----- Data provided

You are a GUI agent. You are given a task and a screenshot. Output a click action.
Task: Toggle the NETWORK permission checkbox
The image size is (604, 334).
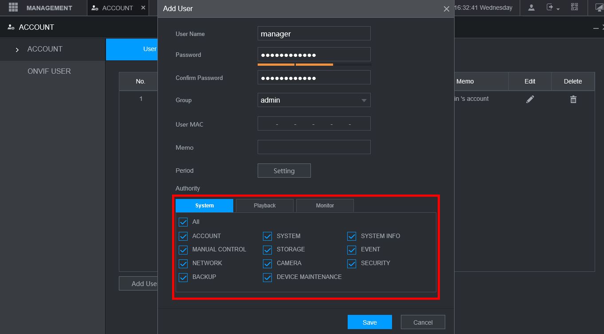(x=183, y=263)
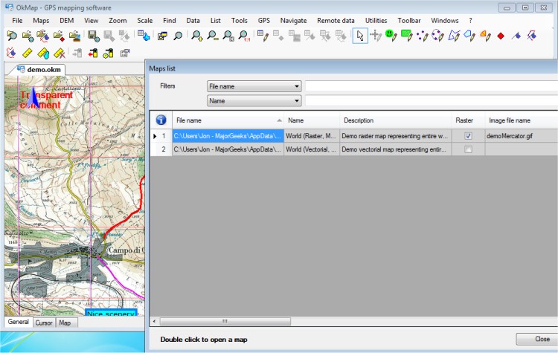
Task: Open the Map tab at bottom
Action: (65, 323)
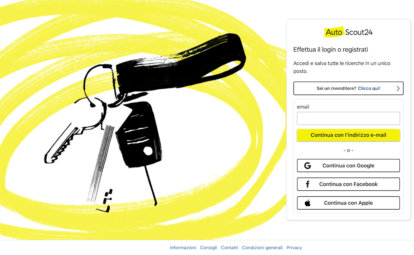Open the 'Clicca qui!' reseller link
Image resolution: width=414 pixels, height=255 pixels.
point(369,89)
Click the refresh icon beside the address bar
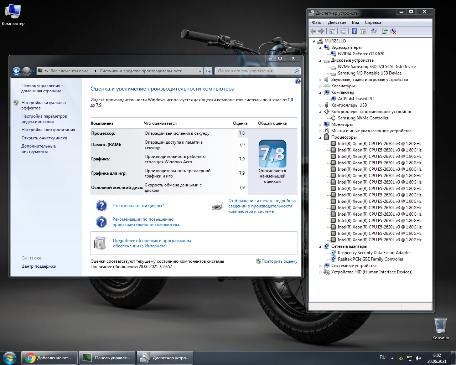 pyautogui.click(x=208, y=71)
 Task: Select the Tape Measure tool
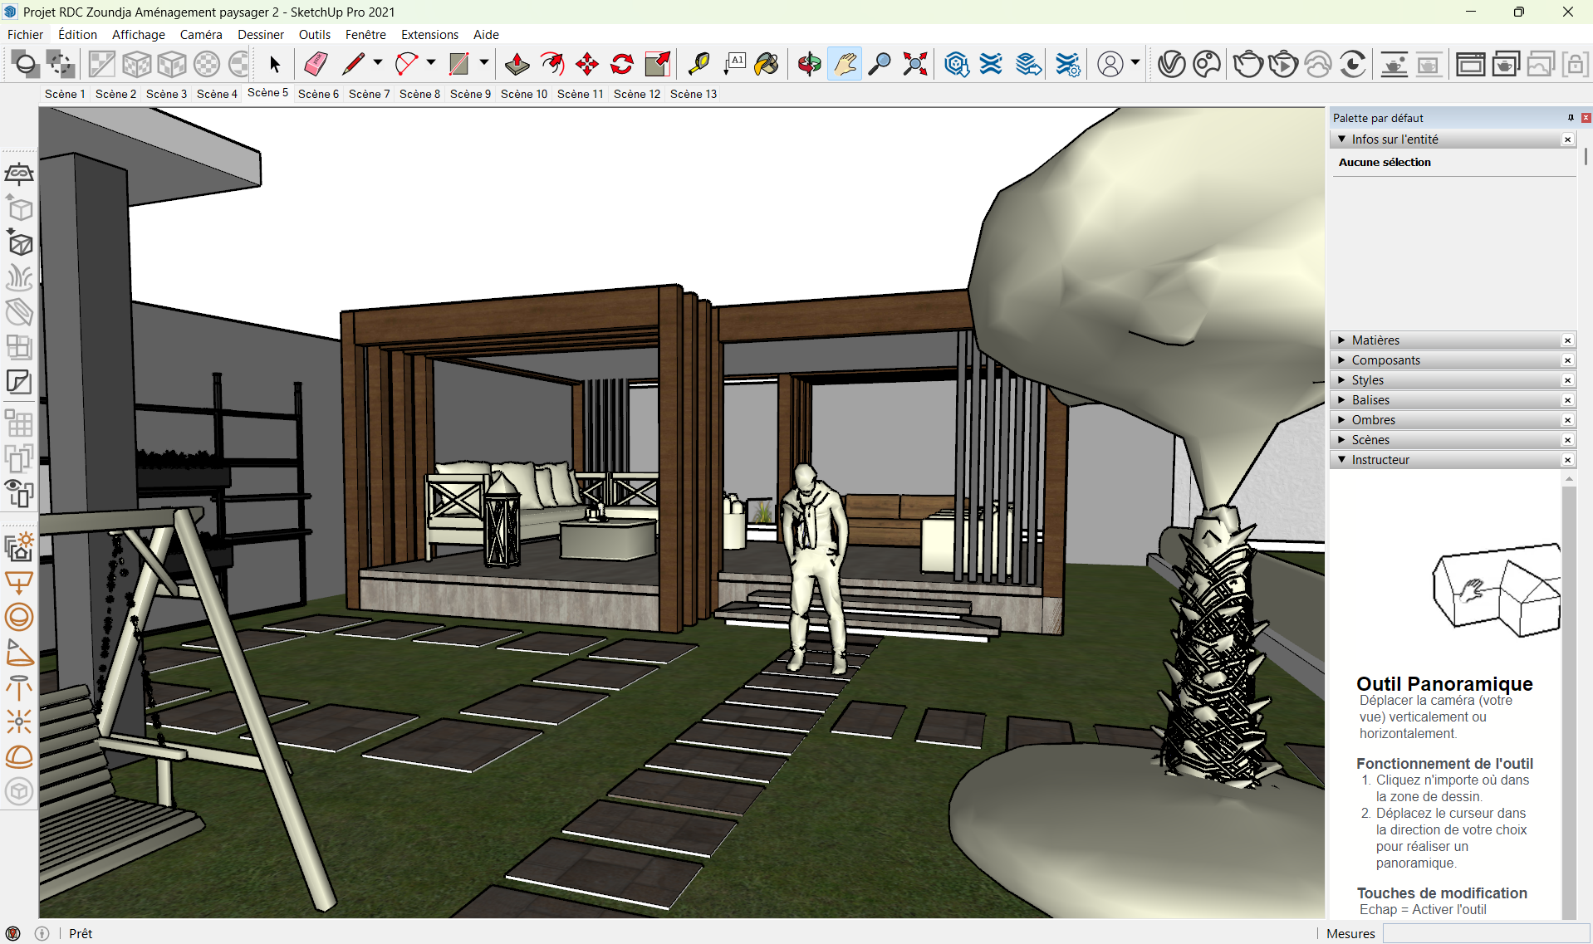698,64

----------

- _Problem details_: In full and without any pictures, print the listing above exactly.

- _Answer for this exercise_:
You are a GUI agent. You are given a task and a screenshot. Output a click action.
Task: Toggle the NETWORK permission checkbox
The image size is (604, 334).
(x=183, y=263)
Task: Open the Map tab at bottom
Action: (65, 323)
Open the 'Clicca qui!' reseller link
Image resolution: width=414 pixels, height=255 pixels.
point(369,89)
Click the refresh icon beside the address bar
 pyautogui.click(x=208, y=71)
 Task: Select the Tape Measure tool
698,64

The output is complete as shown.